===== DATA
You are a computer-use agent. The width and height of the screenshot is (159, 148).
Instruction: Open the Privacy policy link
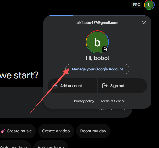coord(84,101)
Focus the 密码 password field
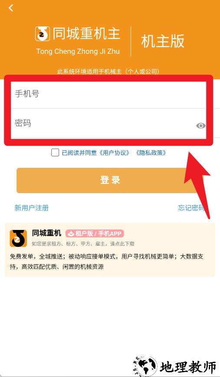Image resolution: width=220 pixels, height=377 pixels. (108, 123)
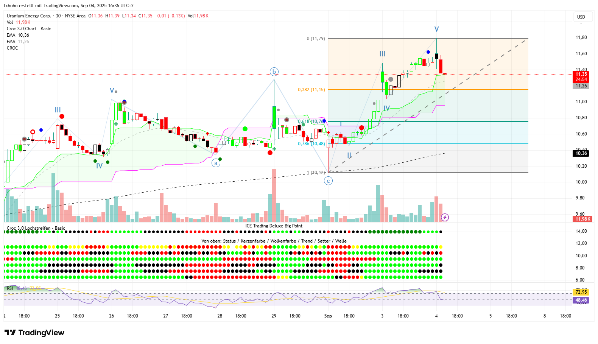Viewport: 598px width, 344px height.
Task: Select the EMA 10,36 indicator legend
Action: click(18, 35)
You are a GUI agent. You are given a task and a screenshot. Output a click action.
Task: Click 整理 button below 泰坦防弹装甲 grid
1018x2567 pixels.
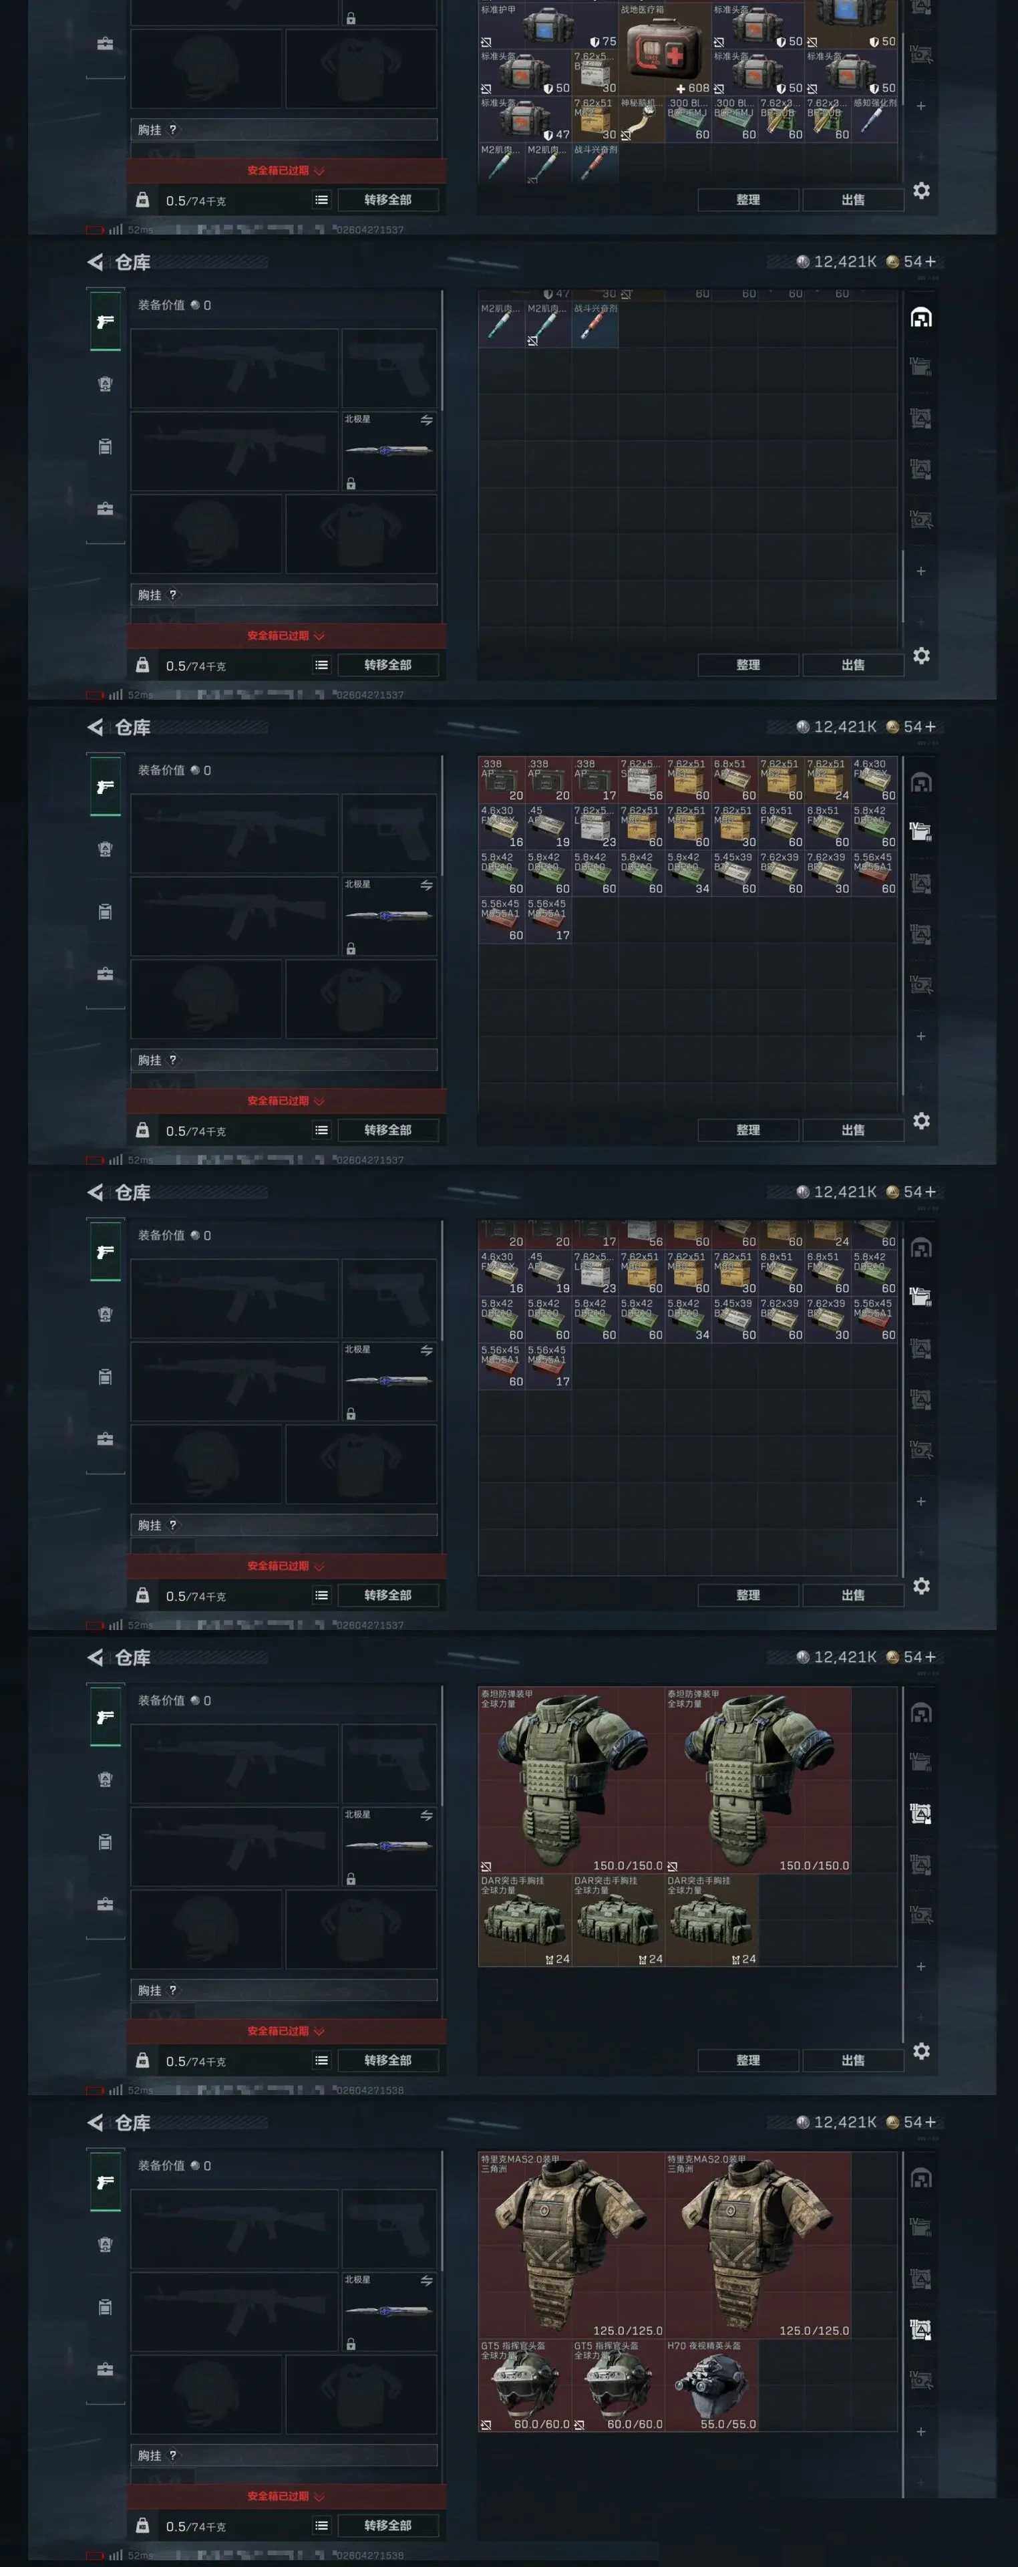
==========
- YOUR OBJECTIVE: Put the text of all the items above into a JSON list of strings, one string per line, skipping any blank lines. Leave the pictures out.

- WRITTEN RESPONSE:
[
  "You are a computer-use agent. The width and height of the screenshot is (159, 148).",
  "Instruction: Open the Privacy policy link",
  "coord(84,101)",
  "Focus the 密码 password field",
  "Image resolution: width=220 pixels, height=377 pixels. (108, 123)",
  "Viewport: 598px width, 344px height.",
  "Task: Select the EMA 10,36 indicator legend",
  "Action: click(18, 35)",
  "You are a GUI agent. You are given a task and a screenshot. Output a click action.",
  "Task: Click 整理 button below 泰坦防弹装甲 grid",
  "1018x2567 pixels."
]